NEW YORK -- Delphi Automotive LLP hired Goldman Sachs Group and JPMorgan Chase & Co. to lead an initial public offering that may raise more than $1 billion and value the parts maker at $10 billion, a person with knowledge of the plans said Tuesday.
Delphi, once the largest U.S. auto parts maker, also hired Bank of America Corp., Citigroup Inc., Barclays Plc and Deutsche Bank AG as underwriters, said two people, who asked not to be identified because the plans are private.
The offering is planned for the third quarter, and a filing may come as early as next week, one of the people said.
Delphi exited bankruptcy in October 2009, resulting in four classes of shares.
Lenders including private equity firms Elliott Management Corp. and Silver Point Capital LP bought most of the original Delphi and still hold a controlling interest after Delphi bought back stakes from former parent General Motors Co. and the Pension Benefit Guaranty Corp. in March.
While no decision has been made on the size of the stock offering as each investor weighs whether to participate or how much of their stock to sell in the deal, Delphi as a whole could be worth about $10 billion, a source told Reuters.
The IPO of Delphi -- still a major supplier for GM -- comes as the U.S. auto industry emerges from the punishing downturn of the late 2000s with sharply lower costs and higher profit potential.
U.S. auto sales totaled 13.17 million vehicles on a seasonally adjusted annualized rate in April, compared with sales of 10.4 million for all of 2009.
A group of creditors led by Silver Point and Elliott Management acquired Delphi in late 2009 by forgiving nearly $3.5 billion of bankruptcy loans it bought from previous bankruptcy lenders, and investing $900 million in capital in the Michigan company.
It was not immediately clear how much each investor would sell, but that bet appears to be paying off as the auto market has rebounded since the financial crisis.
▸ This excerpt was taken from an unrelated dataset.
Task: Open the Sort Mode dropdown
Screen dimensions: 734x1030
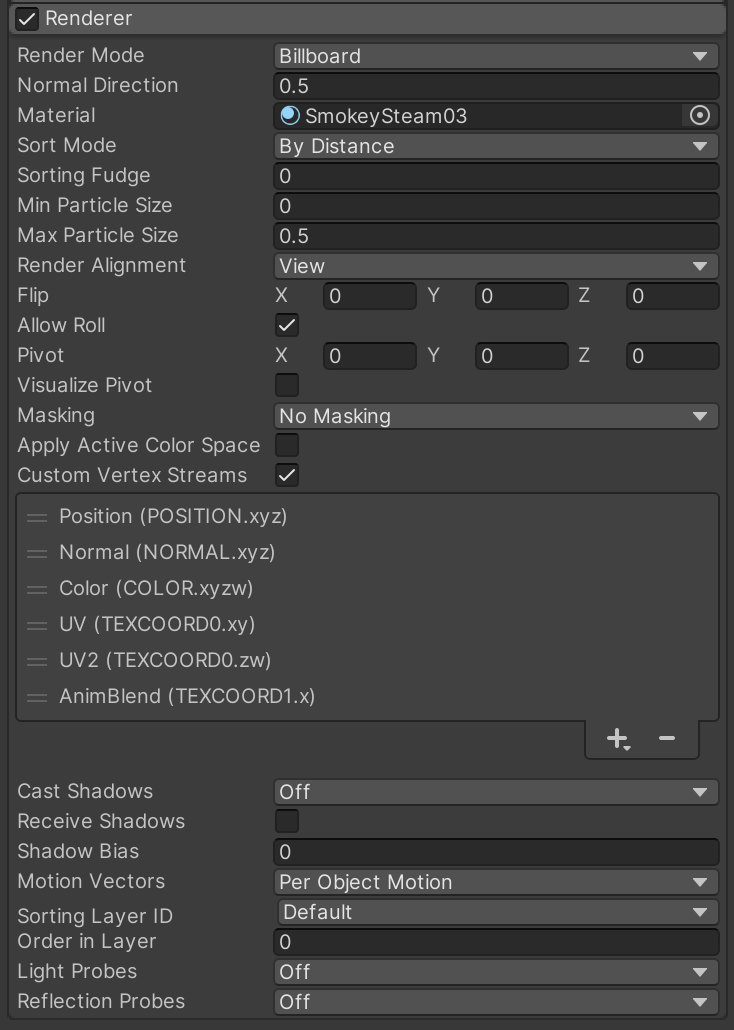Action: point(496,146)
Delphi shed most of its liabilities and trimmed expenses during a four-year-long Chapter 11 restructuring.
The Chapter 11 filing in October 2005 was the biggest U.S. auto-related bankruptcy at the time.
"Our board and the market will ultimately determine the timing and the probability of an IPO and the Delphi team is focused on creating value for the company and its stakeholders," Delphi spokesman Lindsey Wiliams said in a statement. He declined to elaborate.
Delphi is also expected to secure a $1.25 billion revolving credit facility for future liquidity purposes, three sources said. The facility is being led by JPMorgan, they said.
Spokeswomen for Goldman, JPMorgan, Bank of America and Barclays declined to comment, and spokesmen for Deutsche Bank and Citigroup didn't return messages seeking comment.
Bloomberg News and Reuters contributed to this report.